Well of course now that I am in my first cycle of ttc I am driving myself crazy. Last week when in a dollar store I picked up preg tests (yes I know they aren't that reliable and before now I would have laughed at hte thought). I figured it would curb my urge to test without blowing the expense of the other tests I purchased. If I ever miss a period I figured I'd use a more reliable test.
And all week I have been obsessing about every symptom I have thinking... well rather hoping.. I am pregnant again. Seeing if my belly feels the way it did last time....over analyzing my nausea and headaches... etc.

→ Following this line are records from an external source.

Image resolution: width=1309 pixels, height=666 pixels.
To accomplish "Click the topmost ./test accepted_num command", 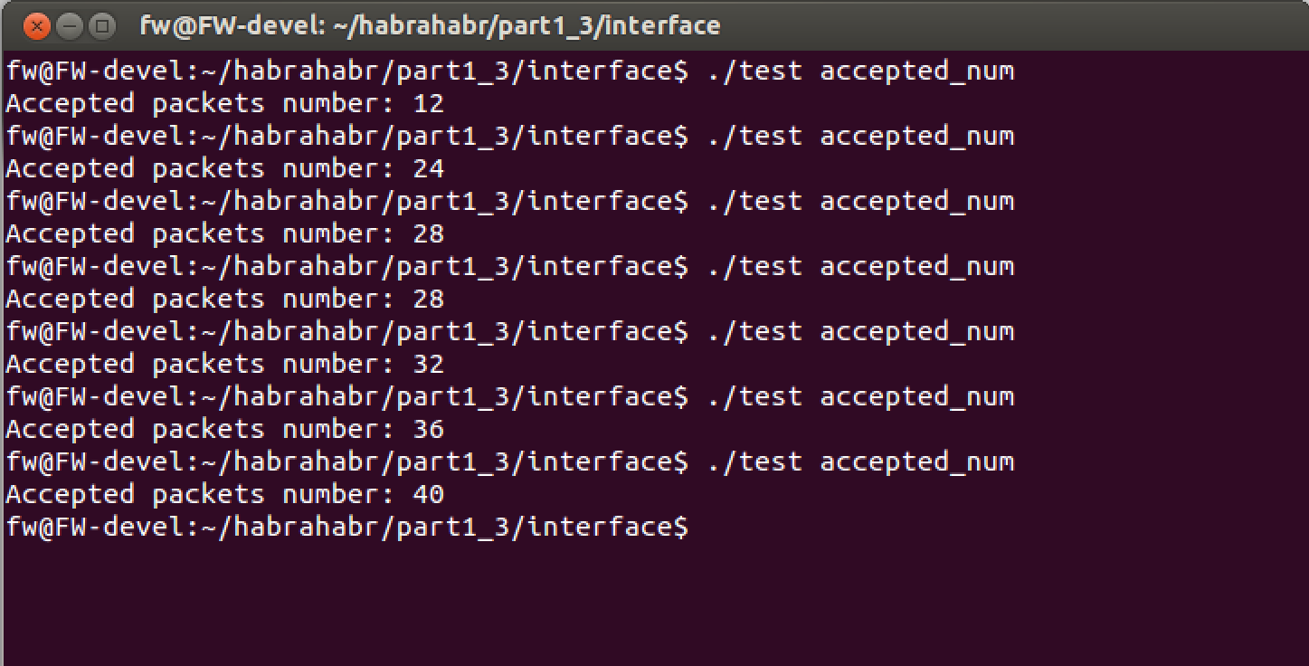I will [x=860, y=71].
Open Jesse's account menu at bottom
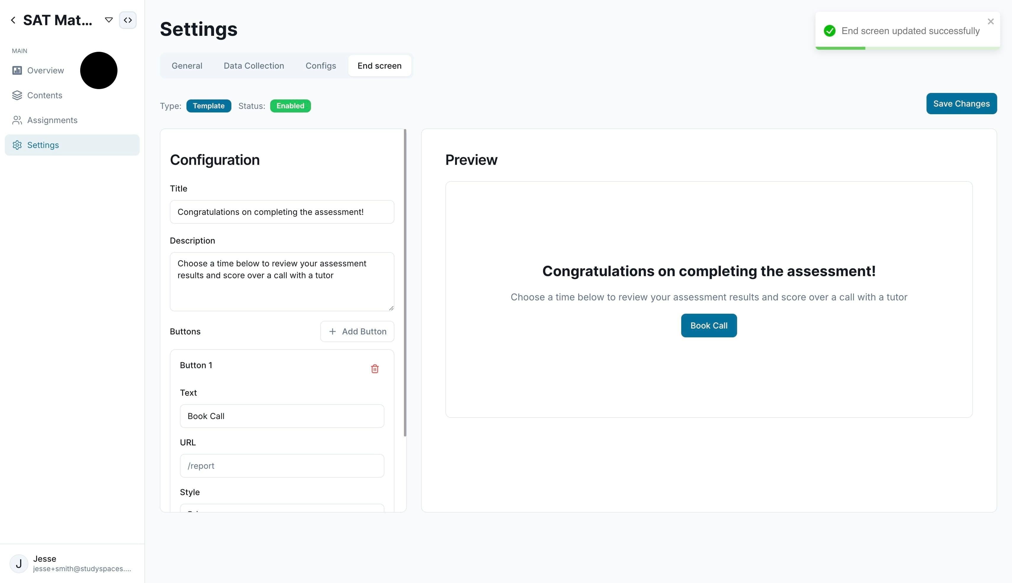The width and height of the screenshot is (1012, 583). (72, 563)
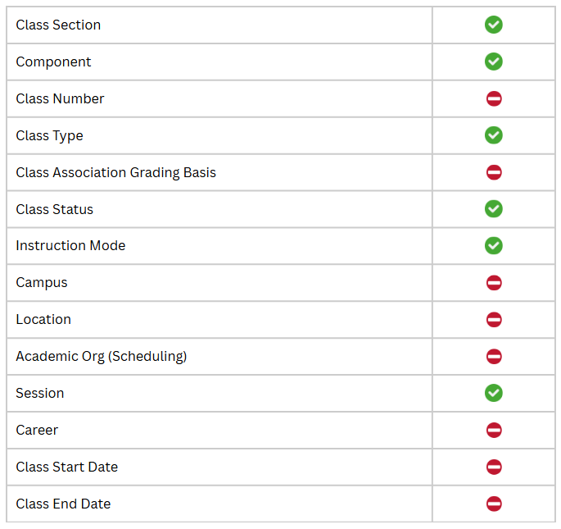Click the green checkmark for Class Status
This screenshot has height=529, width=561.
tap(494, 209)
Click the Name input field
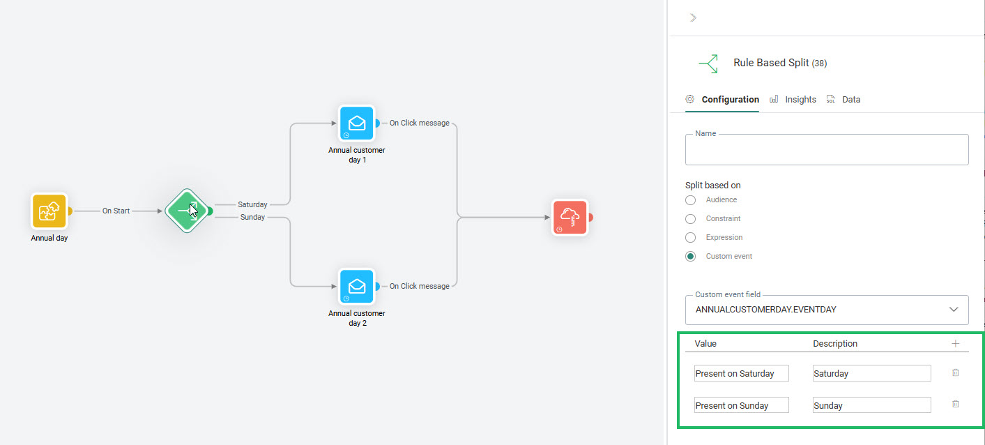 (827, 151)
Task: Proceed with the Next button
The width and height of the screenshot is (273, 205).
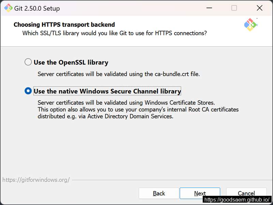Action: click(x=200, y=193)
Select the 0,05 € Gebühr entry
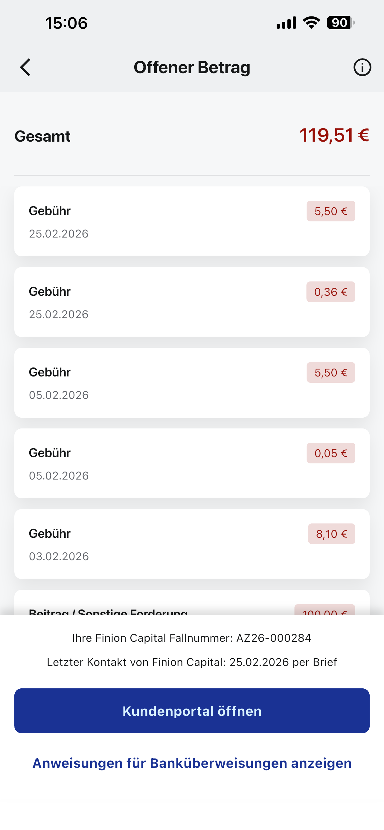This screenshot has width=384, height=830. coord(192,463)
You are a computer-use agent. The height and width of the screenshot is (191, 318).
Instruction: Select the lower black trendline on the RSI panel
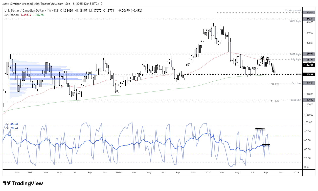pos(266,144)
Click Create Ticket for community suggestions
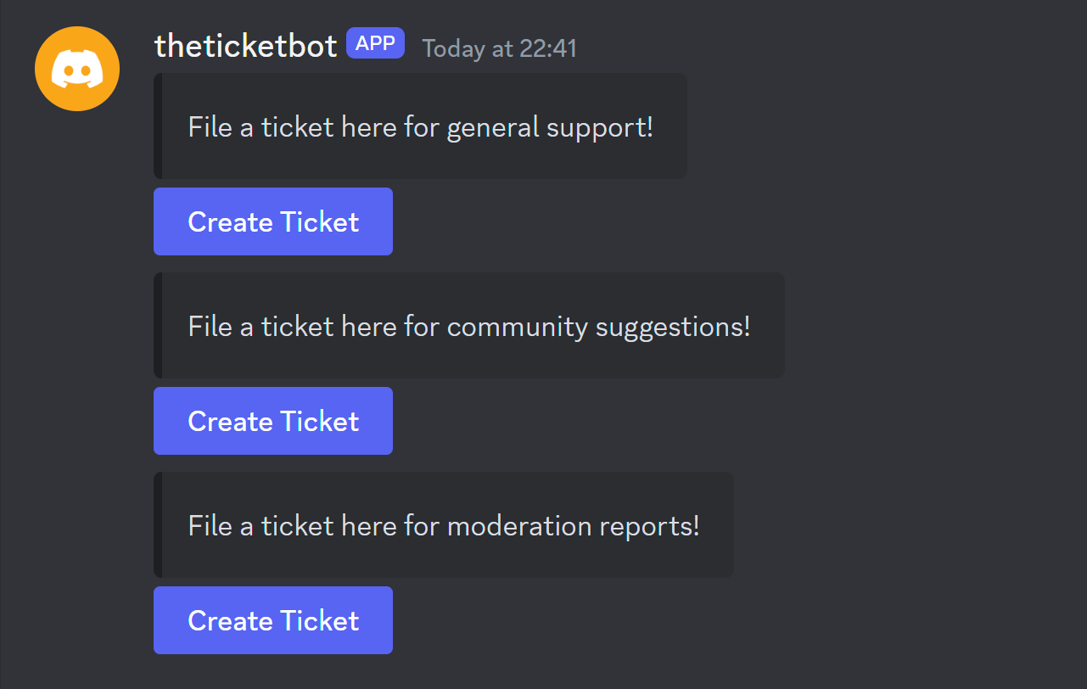Screen dimensions: 1087x689 pos(272,420)
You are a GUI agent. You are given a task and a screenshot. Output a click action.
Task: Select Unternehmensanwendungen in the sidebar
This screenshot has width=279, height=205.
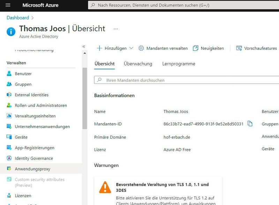tap(39, 126)
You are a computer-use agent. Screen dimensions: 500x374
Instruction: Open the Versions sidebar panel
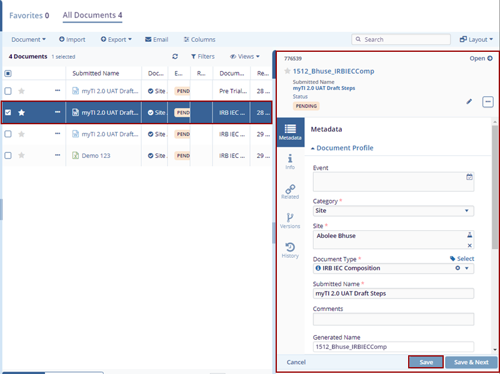[x=290, y=221]
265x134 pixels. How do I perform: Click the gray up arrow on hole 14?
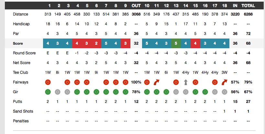click(x=185, y=82)
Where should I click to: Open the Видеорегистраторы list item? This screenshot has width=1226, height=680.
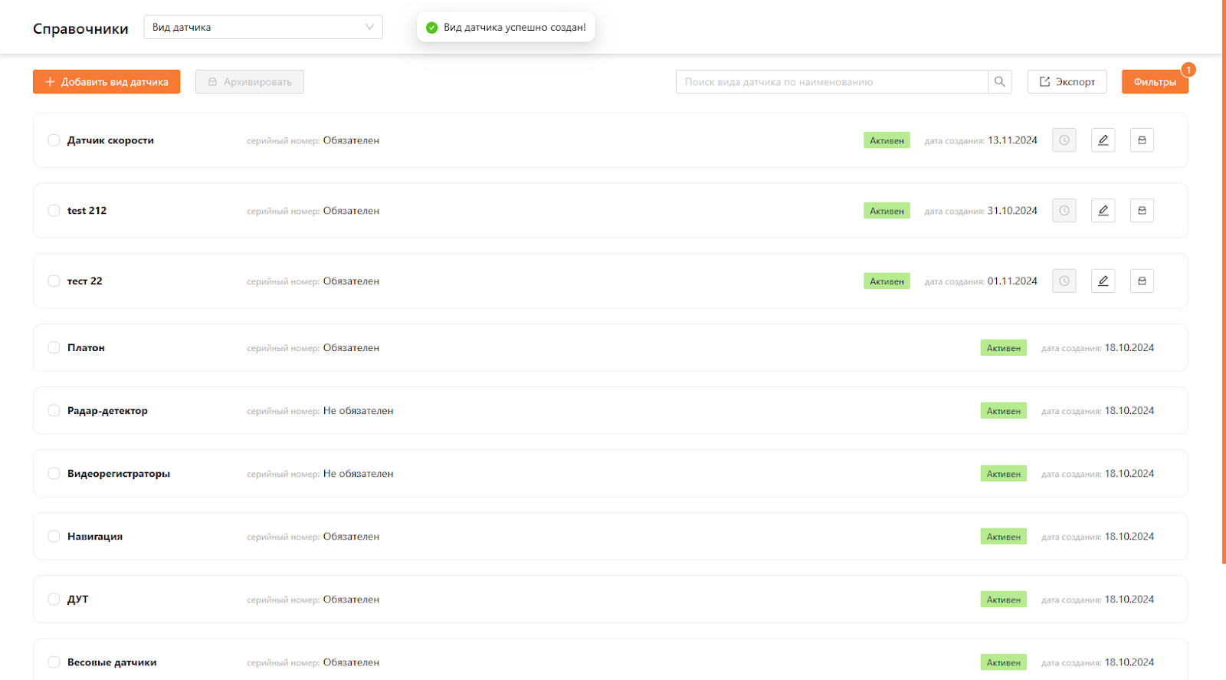[x=119, y=474]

And today... do you know what I did? I actually did one of the preg tests.... that's fine you might say....but I am only a few days past dpo and my period isn't due til the 25th or so. We all know this is not an appropriate time to test. But yet I saw myself there this morning hoping and being a little disappointed when I got the result I knew I was getting... a bf negative. I know now I've gone crazy.
And then at the same time I feel guilty being on this board... I say to myself I should be on a ttc board. But my grief is still too fresh to go there and I find those boards just make me feel worse. Although ttc is on my mind... my lost angel is on my mind even more.
I tell myself relax... things will happen if they are meant to be. I say... I am not advanced age... I am healthy.. what the heck is the rush... but then all these other feelings take over and I just can't help myself. I do know that next month I will buy an OPK to alleviate tiring of bding when there is no ovulation.
Okay who is going crazy with me? Or am I from another planet on this one?